Guilt doesn't always mean you have done bad...it just means we wish we didn't have to do it emotionally.
You are a great mom!
stef at http://fiverreasonstosmile.blogspot.com/

Melissa said...

Woah, Mom, let's take a breather. We all go through this. There was a time when I was exhausted with my newborn that my daughter's attempts to get attention through acting out in all ways, drove me to my limits. After losing my control twice in one day, I began praying for the strength to be a better parent.

While that helped, it helps to get your priorities straight, you're right. Maybe you should make a list of the things that are important to you and why to decide what you should discipline and what you can let go.

Watch the nanny. She has a nice way of pointing out that with kids, you always get what you give.

Stick your ground. Consistency is everything. It doesn't matter if they have you when you are in the car. They don't because you control their environment. You Always have them. Don't let your confidence falter.

Change your attitude. Are all limbs attached? Is everyone alive? Then, its okay. We can calmly deal with things from there.

Remember, children are learning. They learn how to interact with people from you primarily and then they practice those habits with their sibling and then outside the home. They are not doing things to upset you or get you worked up. They just need to be led in the right direction. They are learning.

Ok, now that I officially sound like Mommy Poppins, I should say that I am not, at all. It's all documented on my blog, I swear :)

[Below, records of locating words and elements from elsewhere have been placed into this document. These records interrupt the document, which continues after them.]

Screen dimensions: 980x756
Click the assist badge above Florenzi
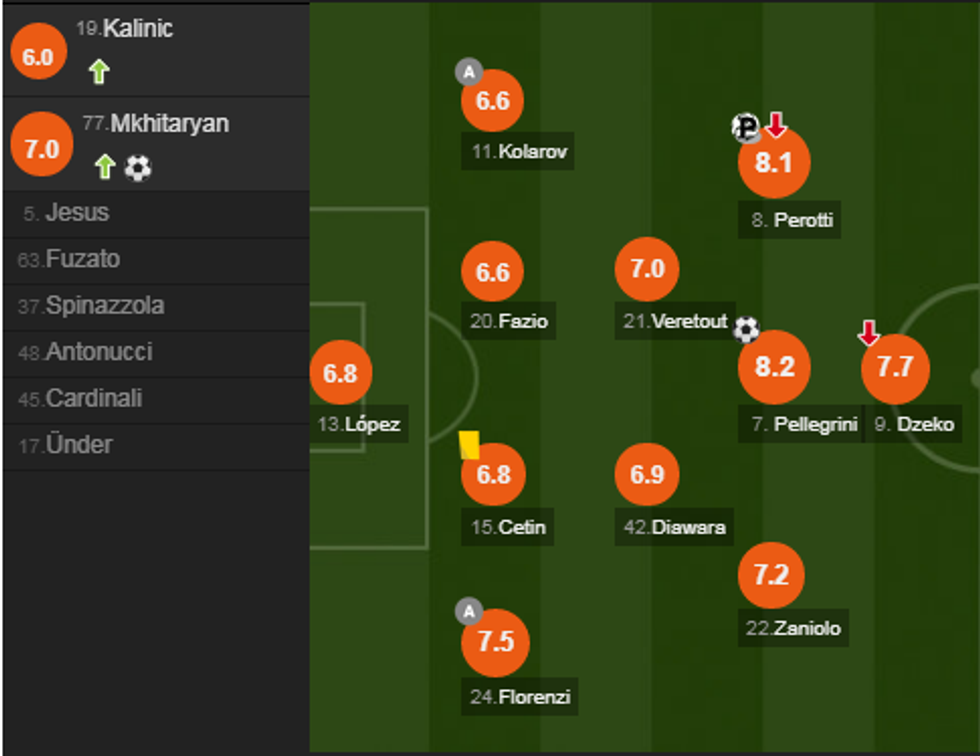468,610
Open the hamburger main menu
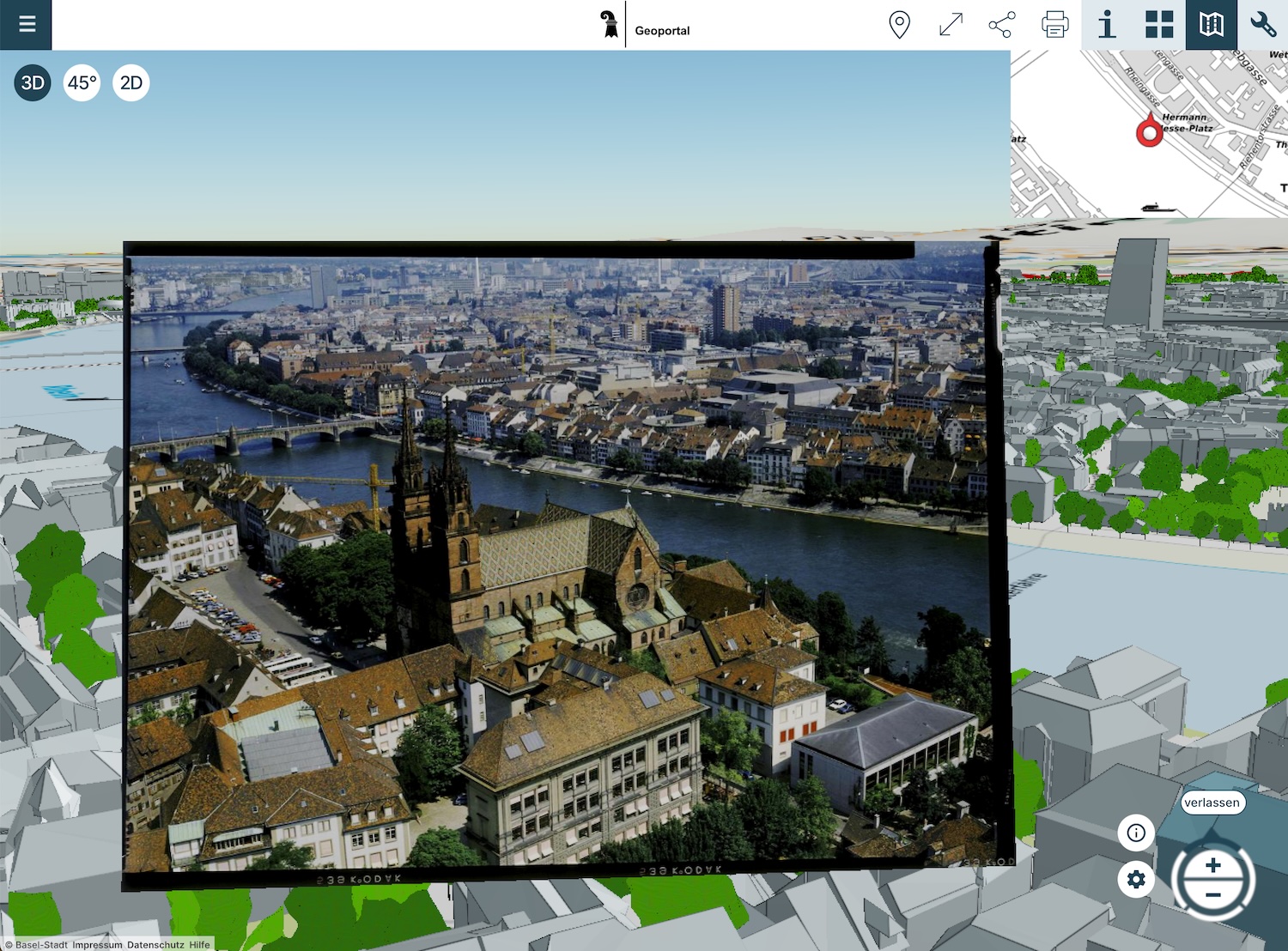The image size is (1288, 951). 27,24

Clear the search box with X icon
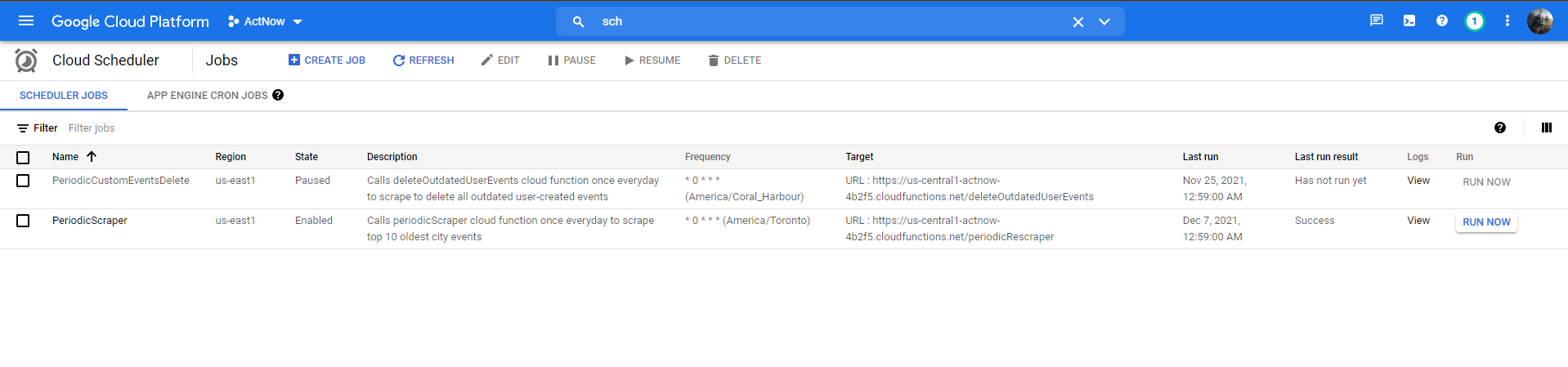[x=1078, y=22]
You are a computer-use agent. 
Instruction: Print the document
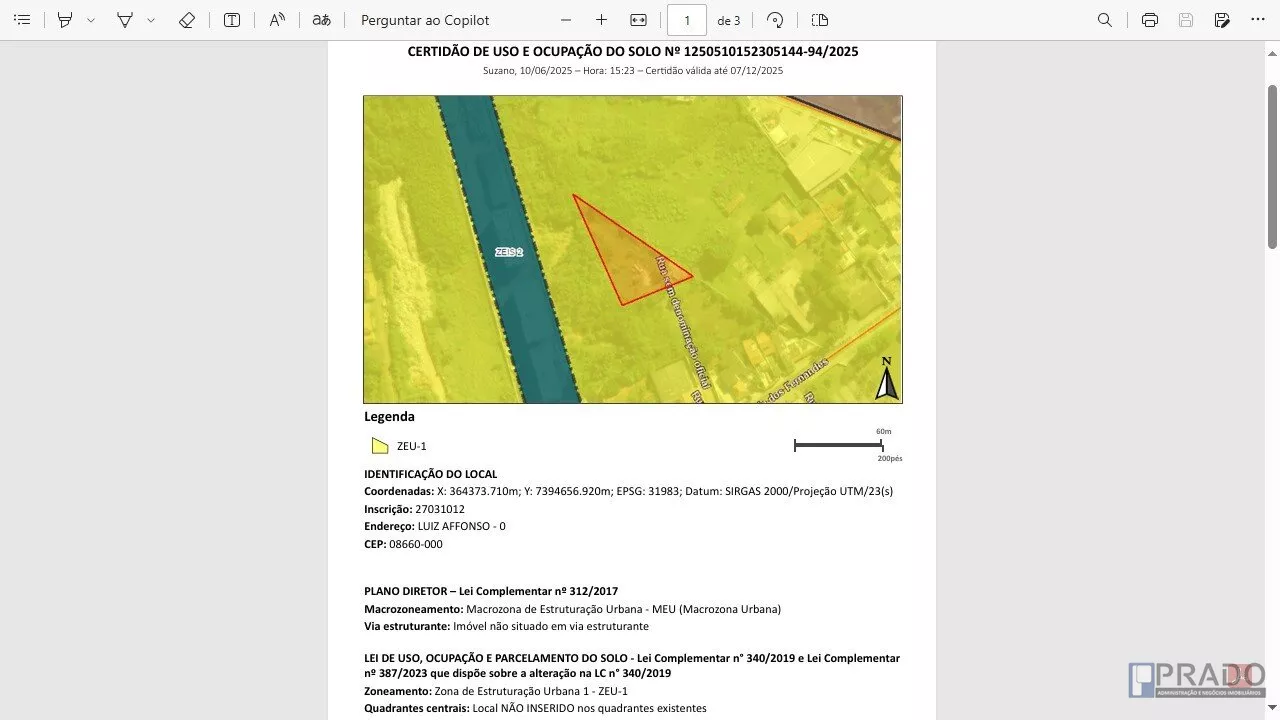1150,20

Found you through the UBP and really glad I did.

Heather said...

Hey Elizabeth! The one thing that came to mind is more about how you respond AFTER you feel that you've screwed up. Let's face it, we're going to make mistakes as mom - not that we want to. But the one thing I'm learning is to immediately own my actions when they are wrong towards my daughter and apologize and ask for forgiveness. It doesn't make what I did right, but I am showing her the right way of dealing with things when I do something wrong. Just my two cents! I sincerely appreciate your vulnerability in sharing about this! :-) There are many days I feel like a complete failure as a mom, but I have to give myself some grace. I'll always be a "new" mom. My little girl is four, but I have no idea what it will be like for her to be five or 10 or 15. Every stage is new to me. Thanks again for this post!